Will Update at noon (Thursday). Big blow is on for tonight
Heavy rain, winds, flooding: hardy Pacific Northwest residents take it in stride.
In San Francisco, they panic.
A strong storm is now bearing down on the Northwest, which I will describe in a second. San Francisco will NOT be hit by this strong low center but will get a bit of a trailing front. These poor golden-state folks will experience a few inches of rain tomorrow and some gusty winds, reaching perhaps 40-50 mph in the city. And they are in panic mode, closing down the city's schools, shuttering churches and synagogues. Canceling meetings and gathering of all types.
In contrast, we have had winds gusting to 70 mph on the coast and 40-60 mph around western Washington today (see graphic). Our rivers are flooding and heavy rain is striking our region. We take it in stride. No problem. I don't like to call anyone a weather wimp, but....
Today was an extraordinary day, the warmest December day in the history of our region at MANY locations. You will tell your grandchildren about it one day. The 24h maximum temps are shown below. Mid to upper 60s in many locations of western Oregon and Washington and 70F in Walla Walla.

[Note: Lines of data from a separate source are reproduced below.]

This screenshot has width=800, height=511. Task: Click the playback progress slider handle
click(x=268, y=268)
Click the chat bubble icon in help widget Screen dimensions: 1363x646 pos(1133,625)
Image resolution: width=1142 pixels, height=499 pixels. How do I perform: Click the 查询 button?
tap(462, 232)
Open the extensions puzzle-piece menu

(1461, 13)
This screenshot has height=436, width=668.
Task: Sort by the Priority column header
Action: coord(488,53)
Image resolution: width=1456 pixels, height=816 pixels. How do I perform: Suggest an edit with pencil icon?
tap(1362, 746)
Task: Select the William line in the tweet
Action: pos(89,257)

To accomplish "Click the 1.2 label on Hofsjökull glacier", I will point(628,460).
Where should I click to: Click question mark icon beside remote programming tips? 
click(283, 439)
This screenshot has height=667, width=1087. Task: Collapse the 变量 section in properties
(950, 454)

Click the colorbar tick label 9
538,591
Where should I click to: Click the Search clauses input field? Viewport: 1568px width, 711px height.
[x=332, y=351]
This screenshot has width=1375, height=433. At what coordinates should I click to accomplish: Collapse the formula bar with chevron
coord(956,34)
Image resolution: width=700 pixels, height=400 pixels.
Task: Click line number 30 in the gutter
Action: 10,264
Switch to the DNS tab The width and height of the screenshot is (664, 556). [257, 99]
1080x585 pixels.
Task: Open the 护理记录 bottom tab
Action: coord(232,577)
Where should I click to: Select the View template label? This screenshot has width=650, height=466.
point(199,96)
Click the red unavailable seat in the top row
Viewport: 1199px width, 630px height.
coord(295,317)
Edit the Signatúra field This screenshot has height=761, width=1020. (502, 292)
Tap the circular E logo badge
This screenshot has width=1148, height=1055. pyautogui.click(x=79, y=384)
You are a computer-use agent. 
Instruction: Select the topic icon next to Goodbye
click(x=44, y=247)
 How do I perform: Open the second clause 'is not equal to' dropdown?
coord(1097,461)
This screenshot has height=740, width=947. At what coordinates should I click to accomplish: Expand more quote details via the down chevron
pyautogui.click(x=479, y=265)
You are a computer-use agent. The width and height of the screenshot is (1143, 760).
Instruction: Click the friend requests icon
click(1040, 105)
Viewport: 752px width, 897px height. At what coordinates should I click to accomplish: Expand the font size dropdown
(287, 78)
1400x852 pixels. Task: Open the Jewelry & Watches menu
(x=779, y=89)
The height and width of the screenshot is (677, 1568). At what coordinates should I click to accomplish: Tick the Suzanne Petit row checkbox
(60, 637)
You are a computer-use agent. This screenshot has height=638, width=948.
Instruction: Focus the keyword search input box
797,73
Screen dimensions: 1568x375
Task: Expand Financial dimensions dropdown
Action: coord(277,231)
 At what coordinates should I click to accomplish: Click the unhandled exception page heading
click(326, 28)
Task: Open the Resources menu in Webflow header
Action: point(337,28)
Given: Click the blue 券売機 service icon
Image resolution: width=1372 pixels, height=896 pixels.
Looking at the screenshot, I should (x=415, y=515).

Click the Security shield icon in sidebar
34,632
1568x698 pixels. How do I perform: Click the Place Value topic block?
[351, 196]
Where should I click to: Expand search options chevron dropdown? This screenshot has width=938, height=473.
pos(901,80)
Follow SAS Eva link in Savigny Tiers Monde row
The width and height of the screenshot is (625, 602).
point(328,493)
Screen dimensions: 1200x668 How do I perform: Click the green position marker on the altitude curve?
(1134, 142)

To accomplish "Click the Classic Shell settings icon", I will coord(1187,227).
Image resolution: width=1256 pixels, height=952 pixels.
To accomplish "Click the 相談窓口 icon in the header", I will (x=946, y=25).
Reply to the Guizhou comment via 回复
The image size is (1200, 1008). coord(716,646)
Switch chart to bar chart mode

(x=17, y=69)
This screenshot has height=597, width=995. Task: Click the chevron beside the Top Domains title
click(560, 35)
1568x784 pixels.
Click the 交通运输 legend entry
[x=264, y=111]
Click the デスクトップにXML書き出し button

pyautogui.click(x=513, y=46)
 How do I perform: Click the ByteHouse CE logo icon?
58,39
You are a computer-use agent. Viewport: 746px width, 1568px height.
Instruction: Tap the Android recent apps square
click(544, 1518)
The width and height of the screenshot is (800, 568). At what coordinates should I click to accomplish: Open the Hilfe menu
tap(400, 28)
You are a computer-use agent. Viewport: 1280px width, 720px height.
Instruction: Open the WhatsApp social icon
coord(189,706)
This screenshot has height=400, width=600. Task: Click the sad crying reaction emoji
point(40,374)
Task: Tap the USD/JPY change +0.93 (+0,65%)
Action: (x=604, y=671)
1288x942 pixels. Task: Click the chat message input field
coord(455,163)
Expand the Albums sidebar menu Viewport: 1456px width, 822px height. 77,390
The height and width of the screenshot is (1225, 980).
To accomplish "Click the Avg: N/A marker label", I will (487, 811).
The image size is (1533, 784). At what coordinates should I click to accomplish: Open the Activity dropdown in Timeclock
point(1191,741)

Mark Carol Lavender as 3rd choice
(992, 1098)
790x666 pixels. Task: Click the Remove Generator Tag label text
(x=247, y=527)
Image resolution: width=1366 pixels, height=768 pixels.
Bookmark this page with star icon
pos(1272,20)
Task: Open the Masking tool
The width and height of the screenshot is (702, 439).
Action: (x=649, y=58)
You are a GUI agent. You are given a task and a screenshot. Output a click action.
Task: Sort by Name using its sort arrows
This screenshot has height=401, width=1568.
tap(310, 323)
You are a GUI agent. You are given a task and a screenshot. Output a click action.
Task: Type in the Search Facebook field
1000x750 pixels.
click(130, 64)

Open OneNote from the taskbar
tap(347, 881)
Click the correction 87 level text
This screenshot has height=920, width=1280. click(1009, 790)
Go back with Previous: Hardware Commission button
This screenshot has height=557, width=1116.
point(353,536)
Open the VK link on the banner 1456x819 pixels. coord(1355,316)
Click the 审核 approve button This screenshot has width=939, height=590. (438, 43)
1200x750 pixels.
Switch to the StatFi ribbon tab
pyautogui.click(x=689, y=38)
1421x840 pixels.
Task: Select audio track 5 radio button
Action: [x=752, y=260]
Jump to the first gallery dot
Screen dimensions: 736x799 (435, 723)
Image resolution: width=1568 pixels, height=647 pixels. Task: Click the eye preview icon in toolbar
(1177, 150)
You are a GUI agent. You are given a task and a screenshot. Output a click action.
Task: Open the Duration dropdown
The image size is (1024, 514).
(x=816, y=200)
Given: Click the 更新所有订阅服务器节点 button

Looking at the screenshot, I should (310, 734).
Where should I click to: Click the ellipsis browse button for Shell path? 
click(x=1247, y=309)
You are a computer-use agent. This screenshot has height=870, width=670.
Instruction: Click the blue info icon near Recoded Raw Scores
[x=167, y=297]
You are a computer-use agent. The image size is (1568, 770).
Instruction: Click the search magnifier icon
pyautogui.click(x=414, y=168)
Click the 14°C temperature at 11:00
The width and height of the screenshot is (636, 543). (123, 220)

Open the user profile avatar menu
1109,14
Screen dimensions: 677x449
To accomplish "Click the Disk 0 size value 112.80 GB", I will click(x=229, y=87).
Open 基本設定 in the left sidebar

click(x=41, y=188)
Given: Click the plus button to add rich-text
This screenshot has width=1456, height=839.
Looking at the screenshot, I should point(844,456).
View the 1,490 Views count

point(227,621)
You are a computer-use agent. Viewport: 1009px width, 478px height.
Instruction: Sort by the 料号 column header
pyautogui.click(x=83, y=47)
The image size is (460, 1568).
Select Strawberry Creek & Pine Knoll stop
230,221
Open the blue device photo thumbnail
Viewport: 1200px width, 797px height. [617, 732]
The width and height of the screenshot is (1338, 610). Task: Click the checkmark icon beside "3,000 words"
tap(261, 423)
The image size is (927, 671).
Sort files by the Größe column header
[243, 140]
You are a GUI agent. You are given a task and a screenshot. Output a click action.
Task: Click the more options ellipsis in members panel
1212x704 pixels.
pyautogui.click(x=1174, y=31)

And yes, there is thesmall matter of the upcoming storm.
This system is finally starting to develop. Here are the latest infrared and water vapor images, with my yellow marker indicating the storm. Not very impressive yet. One of the signs of a developing storm is a darkening in the water vapor imagery (associated with sinking behind the storm). I have indicated the darkening with an arrow.
Here is the latest UW WRF runs driven by the GFS model. In general, the low is slightly weaker than last night and a bit further offshore. The result will be more modest winds over Puget Sound. At 1 PM the low is off the central Oregon coast with strong winds (sustained at 50 kts) reaching the coast. Gust could reach 70-80 mph in some exposed locations.
By 10 PM, the low has reached Tatoosh Island, with strong winds along the coast, and winds starting to rev in Puget Sound (perhaps gusts to 30-50 mph). The low will be weakening rapidly tomorrow night.
A significant event but not the equal of one of our great windstorms (like the Chanukah Eve Storm in 2006). There will surely be some power outages.
The European Center model is now on the same page as the U.S. GFS. With both giving essentially the same forecast, our confidence in the prediction is much higher.
If this thing approached San Francisco, they would probably abandon the city. But we are made of sterner stuff.